The 24-year-old, who moved to the UK at the age of 12 when his Rugby League coach father, former Kiwi Test prop Gerard, took up a position with Workington Town, has been in scintillating touch since his shock omission.
Stokes responded to the snub with 15 sixes in a stunning 151 not out for England Lions in an ODI against South Africa A. After a solid Test series on tour for England against West Indies in April, the redheaded tyro was sensational in the spectacular first-Test triumph over in-form New Zealand at Lord’s.

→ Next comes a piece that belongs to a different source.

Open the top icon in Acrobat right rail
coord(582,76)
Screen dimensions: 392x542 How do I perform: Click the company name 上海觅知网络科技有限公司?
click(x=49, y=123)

He earned comparisons with England all-rounder greats – and Ashes heroes – Ian Botham and Andrew Flintoff after belting 92 off 94 balls in the first innings, bludgeoning the fastest-ever century at Lord’s (85 balls) in England’s second dig, and taking 3/38 in the fourth innings as the hosts snared a superb 124-run win.
Botham endorsed Stokes as England’s trump this week as the first Ashes Test in Cardiff loomed.

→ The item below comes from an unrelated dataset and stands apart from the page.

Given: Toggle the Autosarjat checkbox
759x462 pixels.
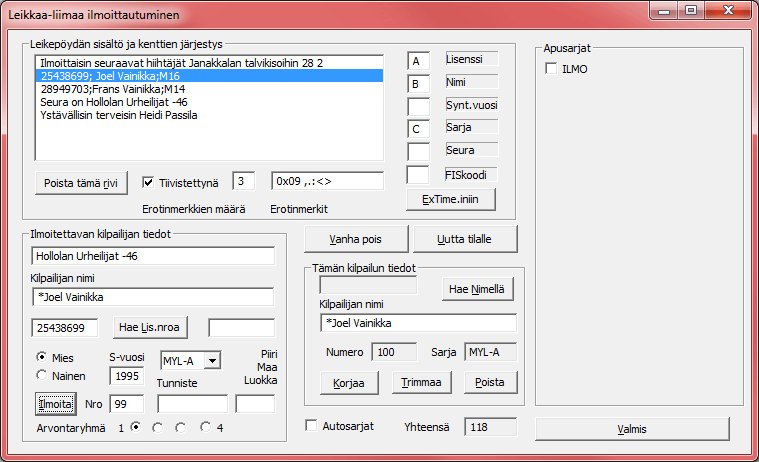Looking at the screenshot, I should click(312, 426).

“I think Ben Stokes is the real thing,” Botham said. “I think he’s got the right attitude, he’s a tough competitor and is a good enough bowler and good enough batsman. He didn’t have much luck with the ball in the Tests v New Zealand – had a few catches dropped off him – but that can suddenly change.”

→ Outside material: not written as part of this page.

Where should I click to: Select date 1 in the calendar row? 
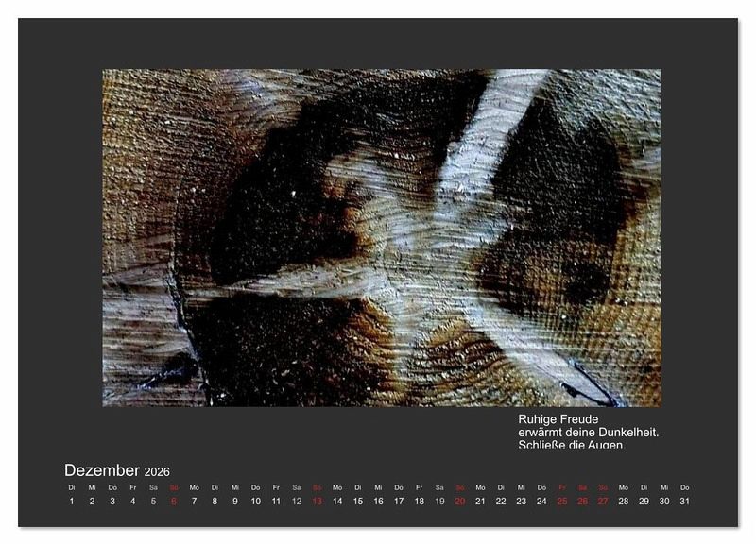pos(72,502)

Like his game-changing predecessors, Stokes is a lionhearted performer with a fierce temperament who refuses to take a backwards step – key individual ingredients against an Australian outfit that has repeatedly shown in recent times that toning down their aggression or sledging is not on their agenda.
Australia are familiar with Stokes’ talents – his plucky performances as a Test newcomer were a rare highlight of England’s woeful 2013/14 Ashes campaign. He hit a maiden ton (120) in Perth and took 6/99 in an innings at the SCG, finishing the series with 279 runs at 34.88 and 15 wickets at 32.8 in four outings.
Stokes was one of the few Poms to stand tall in the face of the Mitchell Johnson-led bowling onslaught and consistent verbal tirade the Aussies harangued the embattled tourists with.
England’s recent return to form – with Stokes at the forefront – will perhaps have the Australian side slightly edgy. They have lost their last three Ashes series on British soil, winning just two, losing seven and drawing six matches on the 2005, ’09 and ’13 tours. Meanwhile, a mismatched two-Test series in the Caribbean was hardly the ideal preparation.
And if Stokes can have a Botham- or Flintoff-like influence on this series, rank outsiders England will charge back into contention to reclaim the sacred urn.
The first Test of the five-match series begins at Cardiff’s Sophia Gardens on Wednesday, 8.00pm AEST.